Am Bahnübergang in Raubling

Lkw durchbricht Bahnschranke, um Kollision mit Zug zu verhindern

Raubling - Ein 35-jähriger Lkw-Fahrer übersah am Bahnübergang in Pfraundorf das Rotlicht. Als sich plötzlich die Schranken schlossen, drückte der 35-Jährige aufs Gas, um eine Kollision mit einem Zug zu verhindern.

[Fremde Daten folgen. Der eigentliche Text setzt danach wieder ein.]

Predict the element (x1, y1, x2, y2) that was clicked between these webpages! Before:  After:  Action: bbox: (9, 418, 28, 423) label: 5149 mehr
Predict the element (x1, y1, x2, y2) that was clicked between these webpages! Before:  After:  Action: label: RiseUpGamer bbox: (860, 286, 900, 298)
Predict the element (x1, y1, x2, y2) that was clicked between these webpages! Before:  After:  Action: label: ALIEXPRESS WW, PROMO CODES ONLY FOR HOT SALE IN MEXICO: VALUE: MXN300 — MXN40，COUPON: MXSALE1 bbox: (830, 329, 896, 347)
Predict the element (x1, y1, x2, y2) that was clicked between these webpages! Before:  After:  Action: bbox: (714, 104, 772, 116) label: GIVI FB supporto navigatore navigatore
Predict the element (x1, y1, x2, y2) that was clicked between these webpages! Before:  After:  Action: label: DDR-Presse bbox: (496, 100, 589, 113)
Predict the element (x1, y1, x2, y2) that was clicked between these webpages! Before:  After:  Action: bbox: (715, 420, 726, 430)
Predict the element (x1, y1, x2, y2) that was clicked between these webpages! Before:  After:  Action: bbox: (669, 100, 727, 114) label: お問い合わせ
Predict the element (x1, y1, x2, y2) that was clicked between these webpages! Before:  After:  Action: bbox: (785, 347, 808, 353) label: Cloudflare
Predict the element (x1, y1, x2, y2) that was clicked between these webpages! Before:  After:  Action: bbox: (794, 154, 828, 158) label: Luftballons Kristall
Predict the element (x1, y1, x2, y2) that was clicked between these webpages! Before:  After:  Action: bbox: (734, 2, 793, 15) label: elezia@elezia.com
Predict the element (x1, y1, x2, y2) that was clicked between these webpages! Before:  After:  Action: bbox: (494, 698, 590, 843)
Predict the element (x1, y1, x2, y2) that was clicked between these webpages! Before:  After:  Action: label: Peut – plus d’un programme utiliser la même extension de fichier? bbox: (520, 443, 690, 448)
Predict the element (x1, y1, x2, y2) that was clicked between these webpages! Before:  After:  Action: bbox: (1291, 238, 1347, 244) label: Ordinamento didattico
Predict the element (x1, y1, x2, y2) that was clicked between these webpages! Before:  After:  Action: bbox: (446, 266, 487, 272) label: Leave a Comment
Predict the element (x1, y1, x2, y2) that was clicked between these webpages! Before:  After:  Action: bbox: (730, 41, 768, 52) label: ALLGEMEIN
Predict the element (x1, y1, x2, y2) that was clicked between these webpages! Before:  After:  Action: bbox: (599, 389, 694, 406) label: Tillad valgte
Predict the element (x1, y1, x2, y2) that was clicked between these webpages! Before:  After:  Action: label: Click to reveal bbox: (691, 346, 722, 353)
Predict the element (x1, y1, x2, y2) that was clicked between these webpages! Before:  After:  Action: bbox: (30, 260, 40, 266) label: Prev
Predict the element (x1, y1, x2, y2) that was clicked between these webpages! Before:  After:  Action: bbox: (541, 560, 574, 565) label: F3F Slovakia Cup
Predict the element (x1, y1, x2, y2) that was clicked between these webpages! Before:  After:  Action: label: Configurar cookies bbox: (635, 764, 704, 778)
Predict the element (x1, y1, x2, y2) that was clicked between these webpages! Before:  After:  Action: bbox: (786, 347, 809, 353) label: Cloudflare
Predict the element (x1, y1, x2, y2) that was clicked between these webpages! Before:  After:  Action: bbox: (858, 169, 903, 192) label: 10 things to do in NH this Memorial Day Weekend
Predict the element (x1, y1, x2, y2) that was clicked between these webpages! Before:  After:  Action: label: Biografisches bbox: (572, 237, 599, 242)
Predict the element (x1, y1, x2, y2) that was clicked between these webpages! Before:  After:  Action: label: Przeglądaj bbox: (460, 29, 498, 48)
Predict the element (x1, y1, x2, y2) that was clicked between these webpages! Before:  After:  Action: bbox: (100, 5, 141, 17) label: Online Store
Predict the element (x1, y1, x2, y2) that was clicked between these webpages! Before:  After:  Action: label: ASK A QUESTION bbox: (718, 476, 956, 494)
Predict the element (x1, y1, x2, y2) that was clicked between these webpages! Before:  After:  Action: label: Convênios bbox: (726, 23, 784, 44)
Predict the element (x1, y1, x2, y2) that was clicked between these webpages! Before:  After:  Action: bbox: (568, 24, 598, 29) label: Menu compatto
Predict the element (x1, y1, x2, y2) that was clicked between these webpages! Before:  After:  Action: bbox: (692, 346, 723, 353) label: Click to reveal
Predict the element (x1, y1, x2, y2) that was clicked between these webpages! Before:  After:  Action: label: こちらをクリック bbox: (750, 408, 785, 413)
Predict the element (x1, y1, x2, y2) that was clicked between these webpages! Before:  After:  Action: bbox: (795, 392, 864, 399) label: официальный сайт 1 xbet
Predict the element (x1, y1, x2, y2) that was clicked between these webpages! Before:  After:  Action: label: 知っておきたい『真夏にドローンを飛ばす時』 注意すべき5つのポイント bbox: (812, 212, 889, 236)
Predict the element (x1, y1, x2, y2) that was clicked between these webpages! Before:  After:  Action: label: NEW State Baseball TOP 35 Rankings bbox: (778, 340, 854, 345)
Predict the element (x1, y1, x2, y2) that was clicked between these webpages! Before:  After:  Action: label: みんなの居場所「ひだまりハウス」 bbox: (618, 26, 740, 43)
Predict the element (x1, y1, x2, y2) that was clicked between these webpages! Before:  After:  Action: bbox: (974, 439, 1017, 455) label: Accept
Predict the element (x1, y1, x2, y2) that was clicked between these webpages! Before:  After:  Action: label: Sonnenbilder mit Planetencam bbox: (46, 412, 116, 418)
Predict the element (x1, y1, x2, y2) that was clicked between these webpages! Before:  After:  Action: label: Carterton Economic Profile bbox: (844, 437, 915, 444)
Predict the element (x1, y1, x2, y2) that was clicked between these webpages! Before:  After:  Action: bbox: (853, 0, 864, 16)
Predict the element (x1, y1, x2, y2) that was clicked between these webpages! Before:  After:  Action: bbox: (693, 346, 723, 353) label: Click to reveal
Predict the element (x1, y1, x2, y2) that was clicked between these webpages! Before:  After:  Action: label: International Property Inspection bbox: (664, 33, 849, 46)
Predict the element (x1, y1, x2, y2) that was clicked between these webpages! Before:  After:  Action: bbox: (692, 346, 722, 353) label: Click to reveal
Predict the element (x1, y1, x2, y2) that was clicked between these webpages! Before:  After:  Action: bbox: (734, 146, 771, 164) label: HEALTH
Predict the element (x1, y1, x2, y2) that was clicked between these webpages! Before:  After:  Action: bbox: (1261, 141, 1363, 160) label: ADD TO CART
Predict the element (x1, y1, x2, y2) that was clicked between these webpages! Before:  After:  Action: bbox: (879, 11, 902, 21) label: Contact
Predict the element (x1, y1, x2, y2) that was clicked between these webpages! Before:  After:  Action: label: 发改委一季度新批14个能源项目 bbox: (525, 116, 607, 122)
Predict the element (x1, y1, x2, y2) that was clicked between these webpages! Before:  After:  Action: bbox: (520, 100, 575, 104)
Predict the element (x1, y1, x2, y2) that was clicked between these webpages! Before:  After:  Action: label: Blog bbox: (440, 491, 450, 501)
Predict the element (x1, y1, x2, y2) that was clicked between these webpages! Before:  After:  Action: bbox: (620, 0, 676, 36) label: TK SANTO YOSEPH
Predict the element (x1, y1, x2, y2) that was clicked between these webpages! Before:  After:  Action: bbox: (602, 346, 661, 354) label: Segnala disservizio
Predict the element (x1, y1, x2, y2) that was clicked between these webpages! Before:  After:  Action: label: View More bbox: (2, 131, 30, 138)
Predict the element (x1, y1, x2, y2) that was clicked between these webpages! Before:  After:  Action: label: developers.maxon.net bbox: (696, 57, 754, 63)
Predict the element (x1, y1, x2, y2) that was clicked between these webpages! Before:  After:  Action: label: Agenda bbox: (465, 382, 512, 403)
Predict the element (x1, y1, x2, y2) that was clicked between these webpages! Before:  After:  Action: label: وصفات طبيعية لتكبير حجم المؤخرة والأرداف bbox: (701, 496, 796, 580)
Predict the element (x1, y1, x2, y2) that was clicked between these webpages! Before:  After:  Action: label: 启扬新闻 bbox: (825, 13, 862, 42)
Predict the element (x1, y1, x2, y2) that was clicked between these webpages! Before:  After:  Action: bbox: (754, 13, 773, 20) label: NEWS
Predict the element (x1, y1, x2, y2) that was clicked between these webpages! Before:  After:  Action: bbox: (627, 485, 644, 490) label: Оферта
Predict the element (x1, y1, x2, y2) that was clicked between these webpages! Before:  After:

Die Pressemeldung im Wortlaut:

Am Montagnachmittag, den 26. August, gegen 15.45 Uhr beschädigte ein 35-jähriger polnischer Lkw-Fahrer mit seinem Lkw-Gespann den Bahnübergang in Pfraundorf im Gemeindegebiet Raubling.

Der Lkw-Fahrer übersah den mit Rot gesperrten Gleisbereich und fuhr bei noch geöffneter Schranke in den Gefährdungsbereich ein. Als sich vor ihm die Schranken schlossen, überriss er, dass gleich ein Zug kommen wird. Er reagierte richtig, drückte aufs Gas und fuhr aus dem Gleisbereich, um ein Unglück zu verhindern. Hierbei brach er eine Schranke ab.

Dennoch griff er fahrlässig in den Bahnverkehr ein und machte sich deshalb eines Vergehens strafbar. Da er polnischer Staatsangehöriger war, musste er eine Sicherheit für das kommende Strafverfahren leisten und konnte anschließend seine Fahrt weiter fortsetzen.

Der Bahnübergang wurde umgehend von einem Techniker der deutschen Bahn wieder in Stand gesetzt. Zur Absicherung der Unfallörtlichkeit waren auch Kräfte der Bundespolizei Rosenheim sowie der Polizei Brannenburg vor Ort.